Stored items
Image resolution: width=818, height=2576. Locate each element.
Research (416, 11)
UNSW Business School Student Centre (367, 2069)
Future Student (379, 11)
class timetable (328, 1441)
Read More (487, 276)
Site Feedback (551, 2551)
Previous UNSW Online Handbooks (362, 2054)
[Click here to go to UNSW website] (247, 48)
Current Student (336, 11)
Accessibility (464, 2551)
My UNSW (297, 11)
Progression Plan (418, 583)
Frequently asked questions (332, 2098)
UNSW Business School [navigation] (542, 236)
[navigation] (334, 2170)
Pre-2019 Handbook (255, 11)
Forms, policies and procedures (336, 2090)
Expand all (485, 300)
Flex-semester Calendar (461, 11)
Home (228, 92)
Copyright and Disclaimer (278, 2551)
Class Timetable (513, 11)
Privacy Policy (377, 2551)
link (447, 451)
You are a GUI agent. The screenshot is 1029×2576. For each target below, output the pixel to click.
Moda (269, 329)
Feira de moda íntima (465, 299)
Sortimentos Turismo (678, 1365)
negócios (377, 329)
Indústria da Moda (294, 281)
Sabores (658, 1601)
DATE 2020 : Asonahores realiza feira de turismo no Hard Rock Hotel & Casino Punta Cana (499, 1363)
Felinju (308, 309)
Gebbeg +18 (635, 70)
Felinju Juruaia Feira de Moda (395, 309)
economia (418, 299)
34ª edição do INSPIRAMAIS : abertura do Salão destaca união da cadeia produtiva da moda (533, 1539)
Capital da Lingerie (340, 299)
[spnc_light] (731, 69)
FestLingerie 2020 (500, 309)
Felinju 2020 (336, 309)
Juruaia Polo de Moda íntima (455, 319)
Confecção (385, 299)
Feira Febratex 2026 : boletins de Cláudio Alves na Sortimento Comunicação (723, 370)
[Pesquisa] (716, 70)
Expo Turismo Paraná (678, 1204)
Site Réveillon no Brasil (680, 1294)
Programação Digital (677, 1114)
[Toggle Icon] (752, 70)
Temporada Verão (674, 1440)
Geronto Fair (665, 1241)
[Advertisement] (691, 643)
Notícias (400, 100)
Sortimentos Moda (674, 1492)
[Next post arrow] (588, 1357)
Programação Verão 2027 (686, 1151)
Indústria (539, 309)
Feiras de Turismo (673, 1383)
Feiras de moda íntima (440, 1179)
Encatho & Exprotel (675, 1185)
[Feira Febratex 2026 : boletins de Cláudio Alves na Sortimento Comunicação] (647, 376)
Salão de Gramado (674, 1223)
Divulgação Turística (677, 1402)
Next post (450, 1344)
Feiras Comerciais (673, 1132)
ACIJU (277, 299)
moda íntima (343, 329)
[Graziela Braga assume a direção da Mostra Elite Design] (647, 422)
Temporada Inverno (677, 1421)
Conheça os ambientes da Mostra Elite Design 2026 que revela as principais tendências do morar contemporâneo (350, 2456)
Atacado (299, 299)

About this task ▸ Please transcribe only the lines in the records above running from the line that has "Accessibility (464, 2551)" through the line that has "Expo Turismo Paraná (678, 1204)", both included, exactly as they appear.

Reply ▸
Accessibility (464, 2551)
My UNSW (297, 11)
Progression Plan (418, 583)
Frequently asked questions (332, 2098)
UNSW Business School [navigation] (542, 236)
[navigation] (334, 2170)
Pre-2019 Handbook (255, 11)
Forms, policies and procedures (336, 2090)
Expand all (485, 300)
Flex-semester Calendar (461, 11)
Home (228, 92)
Copyright and Disclaimer (278, 2551)
Class Timetable (513, 11)
Privacy Policy (377, 2551)
link (447, 451)
You are a GUI agent. The screenshot is 1029×2576. For each target below, output the pixel to click.
Moda (269, 329)
Feira de moda íntima (465, 299)
Sortimentos Turismo (678, 1365)
negócios (377, 329)
Indústria da Moda (294, 281)
Sabores (658, 1601)
DATE 2020 : Asonahores realiza feira de turismo no Hard Rock Hotel & Casino Punta Cana (499, 1363)
Felinju (308, 309)
Gebbeg +18 (635, 70)
Felinju Juruaia Feira de Moda (395, 309)
economia (418, 299)
34ª edição do INSPIRAMAIS : abertura do Salão destaca união da cadeia produtiva da moda (533, 1539)
Capital da Lingerie (340, 299)
[spnc_light] (731, 69)
FestLingerie 2020 (500, 309)
Felinju 2020 (336, 309)
Juruaia Polo de Moda íntima (455, 319)
Confecção (385, 299)
Feira Febratex 2026 : boletins de Cláudio Alves na Sortimento Comunicação (723, 370)
[Pesquisa] (716, 70)
Expo Turismo Paraná (678, 1204)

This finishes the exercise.